**Task item:** Beginning at the top of the entries below, retype each line exactly until the line containing "Given: Select the" has been written out; include no pictures and no later lines.

Screenshot grounding data
= = = =
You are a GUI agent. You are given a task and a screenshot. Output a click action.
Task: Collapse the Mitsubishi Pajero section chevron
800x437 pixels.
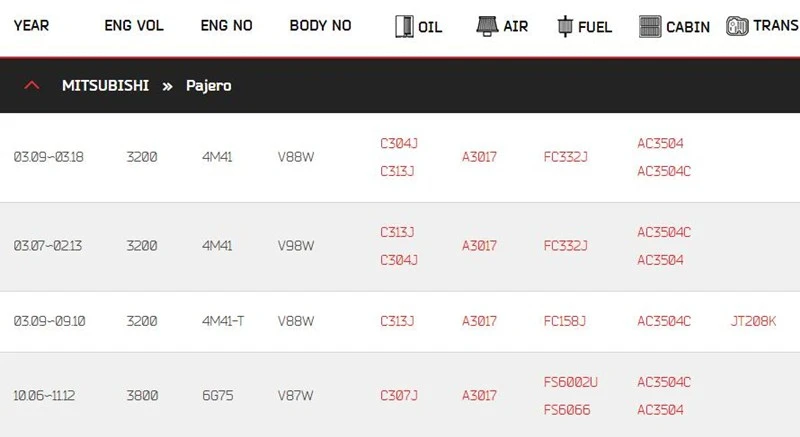(x=32, y=85)
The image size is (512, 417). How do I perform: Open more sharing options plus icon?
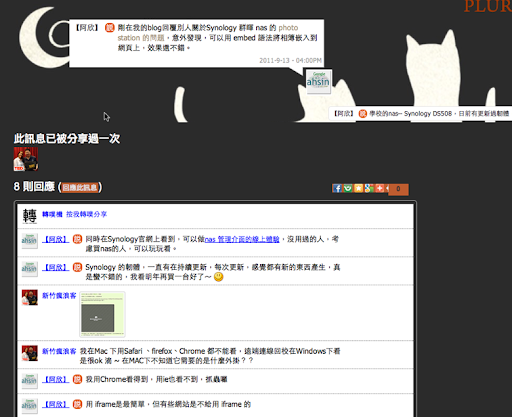[380, 188]
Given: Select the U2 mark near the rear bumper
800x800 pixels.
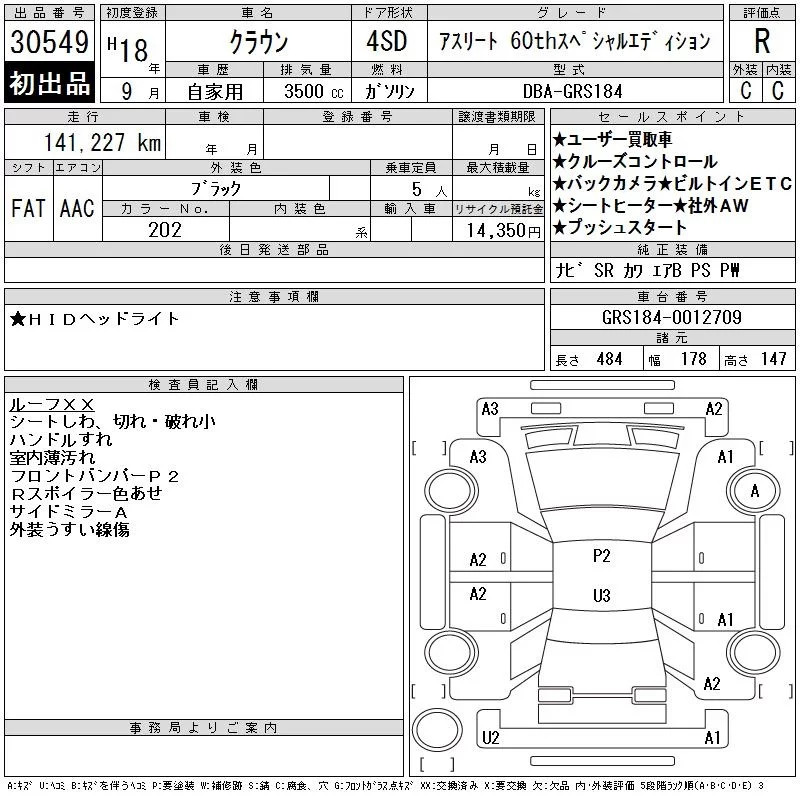Looking at the screenshot, I should tap(490, 738).
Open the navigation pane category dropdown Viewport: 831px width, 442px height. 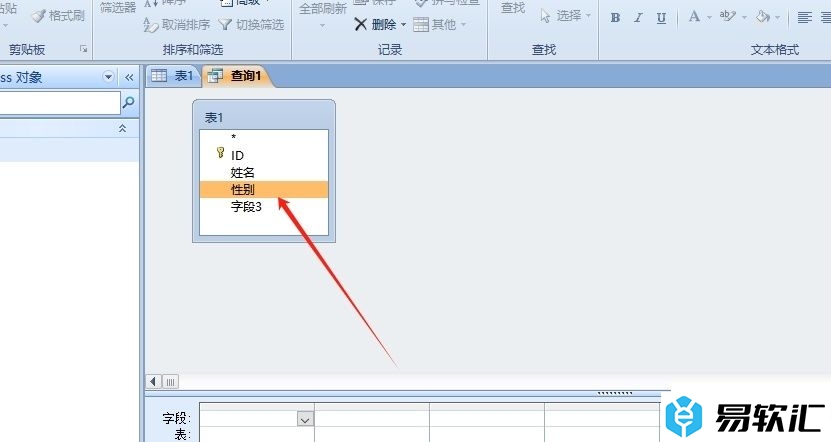pos(109,77)
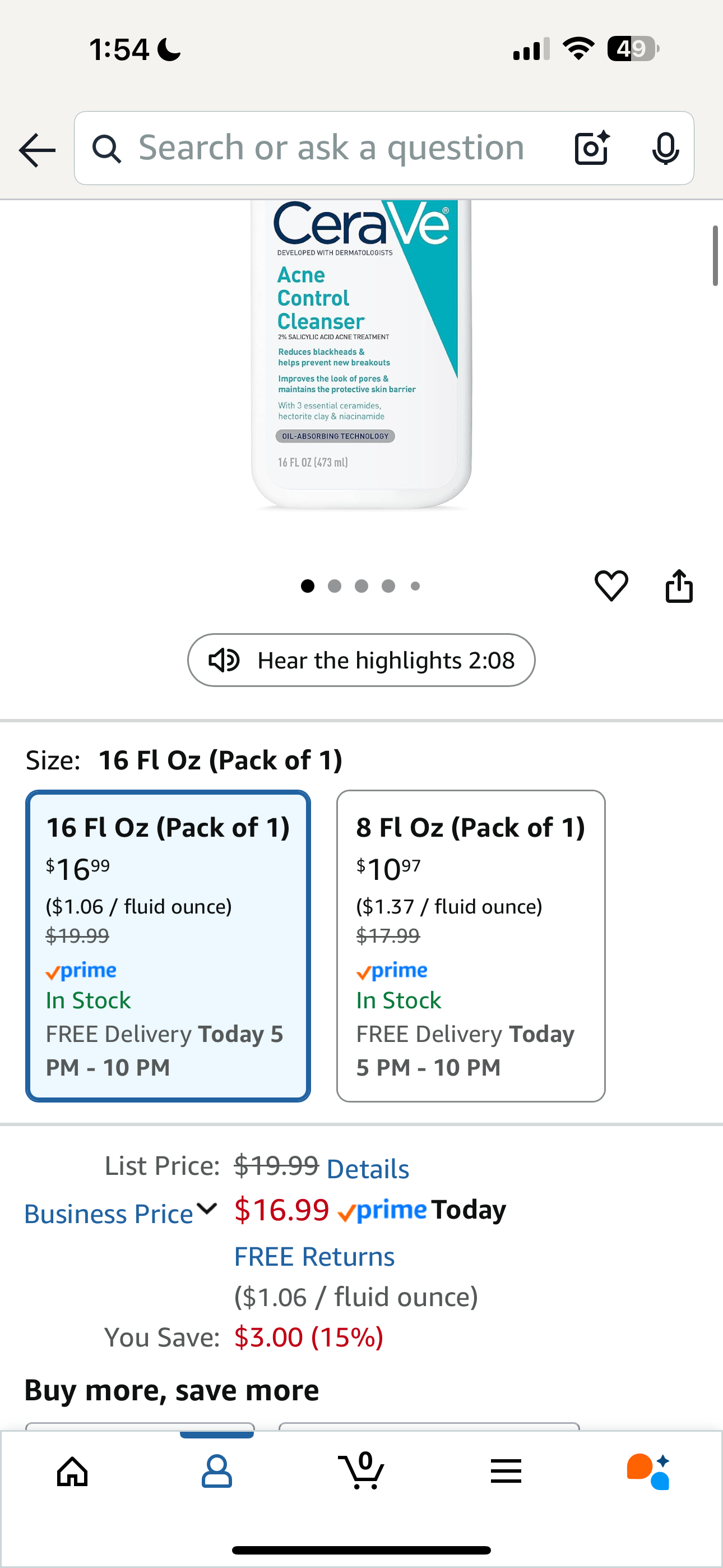This screenshot has height=1568, width=723.
Task: Open the account profile tab
Action: click(217, 1471)
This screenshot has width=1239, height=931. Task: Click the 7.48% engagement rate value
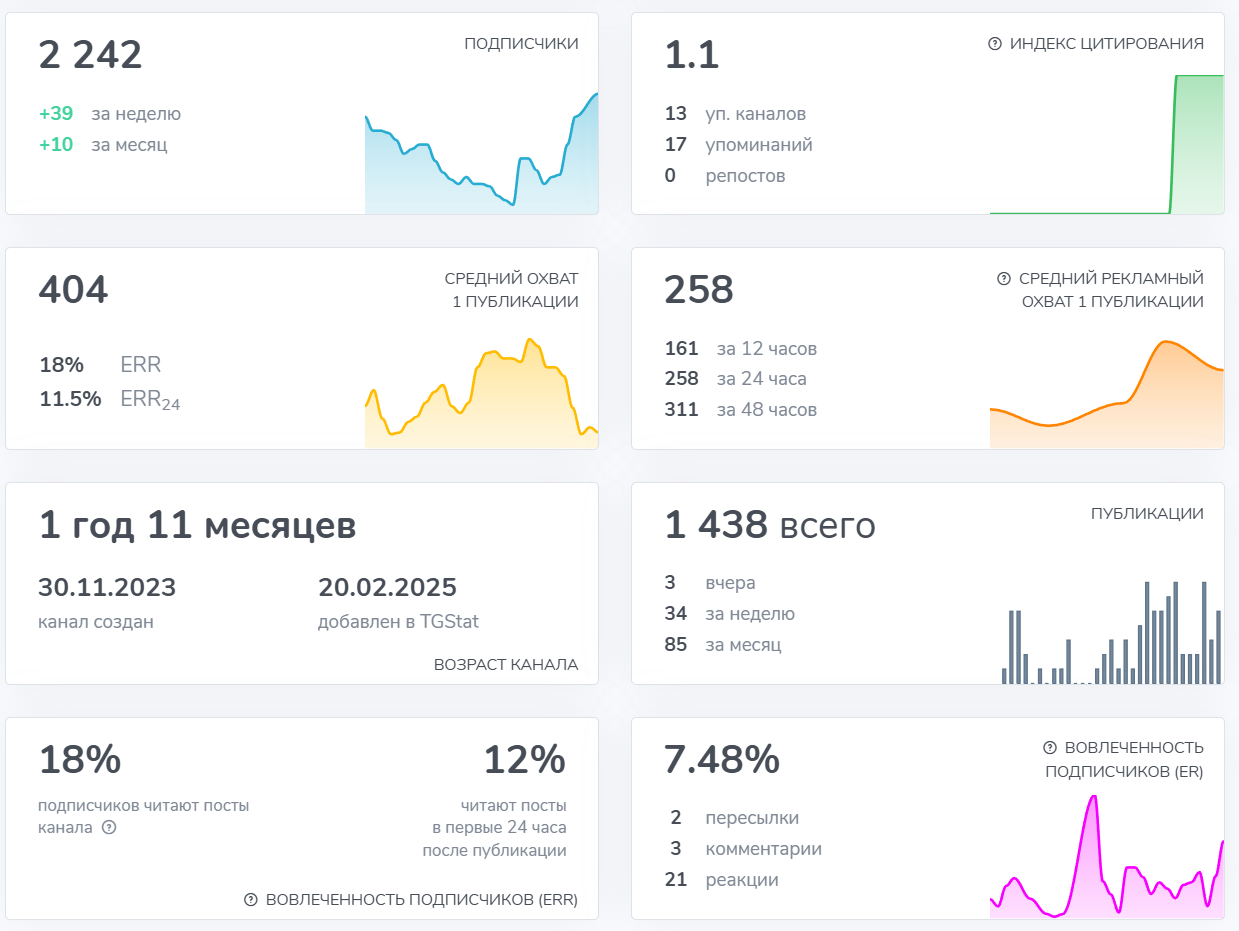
= = = =
**Response area:**
You are a GUI agent. You are given a task and a screenshot. Output a click action.
Task: Collapse the Mitsubishi Pajero section chevron
800x437 pixels.
(x=32, y=85)
The image size is (512, 417). How do I perform: Open more sharing options plus icon?
[380, 188]
Given: Select the U2 mark near the rear bumper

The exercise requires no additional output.